For his principal cameraman L'Herbier chose Jules Kruger who had devised the elaborate camerawork of Gance's Napoléon. Within the huge spaces of the sets they employed unusually active movements for the camera whose virtuosity makes them highly visible to the spectator. At Saccard's party the camera glides back and forth above the guests; in the bank scenes it moves alongside and among the crowds. Most strikingly of all, in the scenes at the Bourse, a vertical shot from the high ceiling down to the "corbeille" (dealers' enclosure) makes the scene resemble the teeming activity of ants; and an automatic camera then creates a dizzying effect as it spirals down towards the floor. The result is a sense of dynamic exploration of the spaces contrasting with the monumental appearance of the sets.

Another innovation that L'Herbier employed for the first screening of the film was the use of recorded sound effects. For the scenes of Hamelin's take-off at the airfield, which is intercut with scenes of frantic activity at the Bourse, authentic recordings were made in both settings and then a composite blend of them was played back from records in the cinema. It was perhaps symbolic that only seventeen days after the première of L'Argent this genuinely experimental use of integrated sound was superseded by the first showing in Paris of the first American sound film, The Jazz Singer.

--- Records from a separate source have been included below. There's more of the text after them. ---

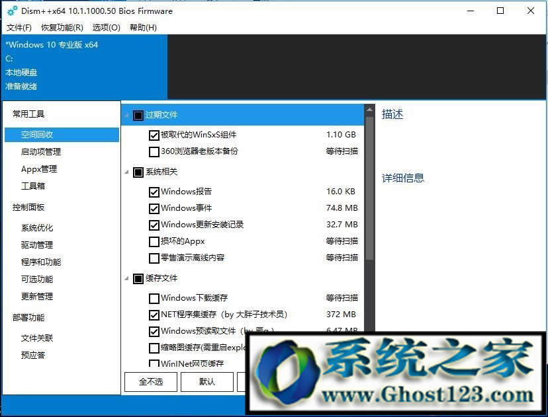Check the 损坏的Appx cleanup option

click(154, 241)
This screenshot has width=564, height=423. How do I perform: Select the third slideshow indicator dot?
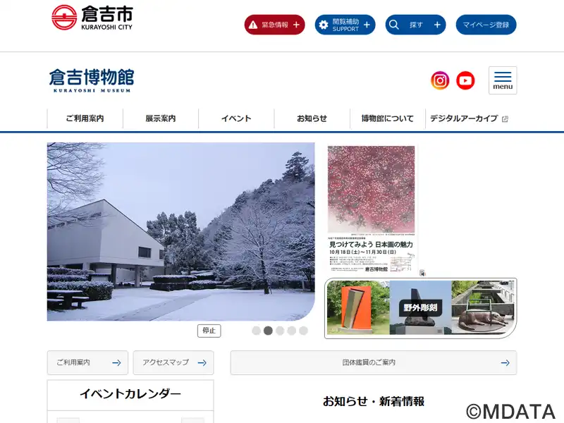(280, 331)

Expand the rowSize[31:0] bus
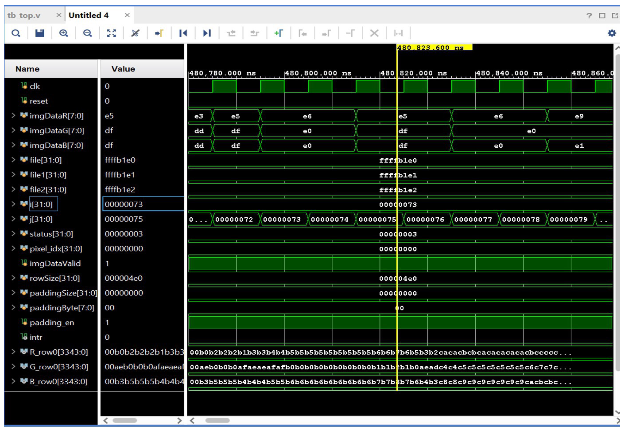coord(13,278)
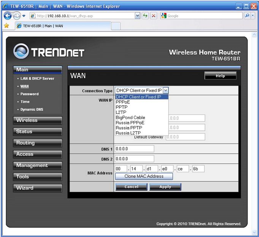The width and height of the screenshot is (259, 237).
Task: Expand the address bar history dropdown
Action: coord(138,16)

L'Herbier's original cut of the film, which was shown to the press in December 1928, ran for about 200 minutes. During the latter stages of production, his relationship with Jean Sapène, his co-producer, had virtually broken down, and to his dismay he found that at the first public showing in Paris in January 1929, the film had been re-edited in places on Sapène's instructions and was now more than 30 minutes shorter. Although L'Herbier took the dispute to arbitration and was subsequently able to restore some of the missing material, on its initial release the film was seen only in the truncated version. A reconstructed shot-for-shot screenplay of the original version was published in 1978.

==Reception==
On its release the film seems to have had some commercial success, particularly in Germany. Its reception among critics was more mixed, as some regarded it as a visual triumph while others found scant justification in the story for the indulgence in spectacular sets and energetic camerawork. In the 1970s, however, a detailed study by Noël Burch, in which he argued that L'Argent was a ground-breaking work and one of the cinema's greatest achievements, launched a re-evaluation of the film. As a result, Marcel L'Herbier's own assessment that this was the summit of his silent career, has found wider endorsement.

==Autour de L'Argent==
L'Herbier arranged with Jean Dréville, then a 22-year-old journalist and amateur photographer, that he should make a simultaneous documentary about the filming of L'Argent. The resulting film, entitled Autour de L'Argent (1928), was itself a vigorous exercise in poetic montage, capturing the atmosphere and sheer scale of the sets from the points of view of the lighting riggers, the cameramen and the extras. It shows L'Herbier meticulously directing his actors and marshalling the crowds of extras. It also reveals how the intricate camera movements were achieved with ground-level trolleys, floating platforms and a free-swinging camera suspended from the roof. The film, which runs for about 40 minutes, was originally silent, but in 1971 a soundtrack was added with commentary spoken by Dréville.